10/11/2017 – Governing the States and Localities
For years, the Republicans who control Wisconsin’s state government have been hopelessly split on how to pay for road improvements. Things got so bad earlier this year that the whole state budget was held up for three months over the dispute.
But last week, Wisconsin residents got their clearest signal yet about how the impasse will affect them when the state transportation department effectively backed out of a major highway expansion planned for the heart of Milwaukee.
The move likely freezes action on a $1.1 billion project to expand Interstate 94 from six lanes to eight for a three-mile stretch west of downtown. Highway planners had hoped that the expansion would have eliminated a bottleneck between interchanges with two north-south interstates, but local chapters of the NAACP and the Sierra Club sued to block the project on the grounds that it did not include transit and that it would further pollute the predominantly black neighborhoods alongside the freeway.
The lack of money, combined with the lawsuit, forced the state to back off the project, Transportation Secretary Dave Ross wrote in a letter to federal officials.
“Without statutory authorization to advance this project, pursuing this litigation presents an unnecessary expense for all parties involved,” he wrote.
Ross asked the Federal Highway Administration to withdraw the project’s record of decision, a stamp of approval at the end of the environmental review process that allows the project to go ahead.
“This is probably the first of many more to come.

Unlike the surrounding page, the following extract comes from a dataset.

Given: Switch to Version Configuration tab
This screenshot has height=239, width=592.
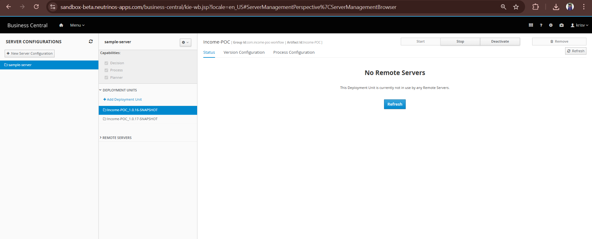Looking at the screenshot, I should point(244,52).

We are just woefully lacking in funds to meet the needs that we have,” says Craig Thompson, the executive director of the Transportation Development Association of Wisconsin.
That’s because state lawmakers decided in 2005 to repeal a law that helped gas tax rates keep up with inflation, he says. If legislators had left the gas tax indexing in place, Wisconsin would have collected $1.4 billion more for road projects over the last 11 years, according to the state’s Legislative Fiscal Bureau.
Former Gov. Jim Doyle, a Democrat who signed the repeal, later said that the indexing should be reinstated. But he lost his re-election bid to Gov. Scott Walker, who has been reluctant to raise gas taxes. Walker’s administration, though, has increasingly turned to borrowing to pay for road work. The share of the state’s transportation budget spent on debt service rose from 11.5 percent to 18.2 percent under Walker, and that could rise to 23 percent in two years, Wisconsin Public Radio reported.
The search for new transportation money delayed the entire state’s budget for three months this summer, as lawmakers split over whether they should raise new revenue or authorize more bonding for projects. Assembly Republicans in May tried to pair an increase in road funding with a decrease in income taxes, but Walker dismissed the idea.
“If people are buying fuel for their vehicles, their cars and trucks, that is a net tax increase of $433 million, which obviously to me is problematic,” Walker told the Milwaukee Journal Sentinel.
It took until September to break the impasse. Lawmakers agreed to impose a new registration fee on hybrid and electric vehicles, but they also reduced the amount of bonding the state could use for transportation projects.
The deal left the I-94 project in jeopardy. Federal transportation officials had already wondered whether the project was viable because Wisconsin didn’t have a plan to pay for it. But Walker wrote a letter to the Federal Highway Administration that assured officials there the project would be paid for in the next budget.
After the new budget passed, the Walker administration asked to put the project on hold.
Karyn Rotker, an attorney for the ACLU of Wisconsin who worked on the lawsuit challenging the I-94 expansion, says the case is still pending until the federal government formally decides to withdraw its approval.
The challengers agree that the existing interstate should be repaved, but they object to widening the highway. Rotker says the Wisconsin DOT never proved it could achieve its goals of alleviating congestion just by adding more lanes; she says some form of public transit would be needed to offer relief.
Public transit would also serve people who live in the adjoining neighborhoods who don’t have cars, rather than just people traveling through the area in their own vehicles, Rotker adds.
“We hope this decision will give [the Wisconsin DOT] time to go back and do it right,” she says.
But Tracy Johnson, the president and CEO of the Commercial Association of Realtors Wisconsin, worries about the effect the postponement will have on the larger economy. The I-94 corridor is an important area for industrial, logistical and retail businesses, she says, and it’s an important link for the area’s manufacturing businesses to Chicago and other markets.
“It’s disappointing. The finality of the decision is hard to get our head around,” Johnson says, noting that much of Wisconsin’s business community supported the project and other big transportation projects in the state. “We don’t think this conversation is going to be done forever. We’re not going to give up.”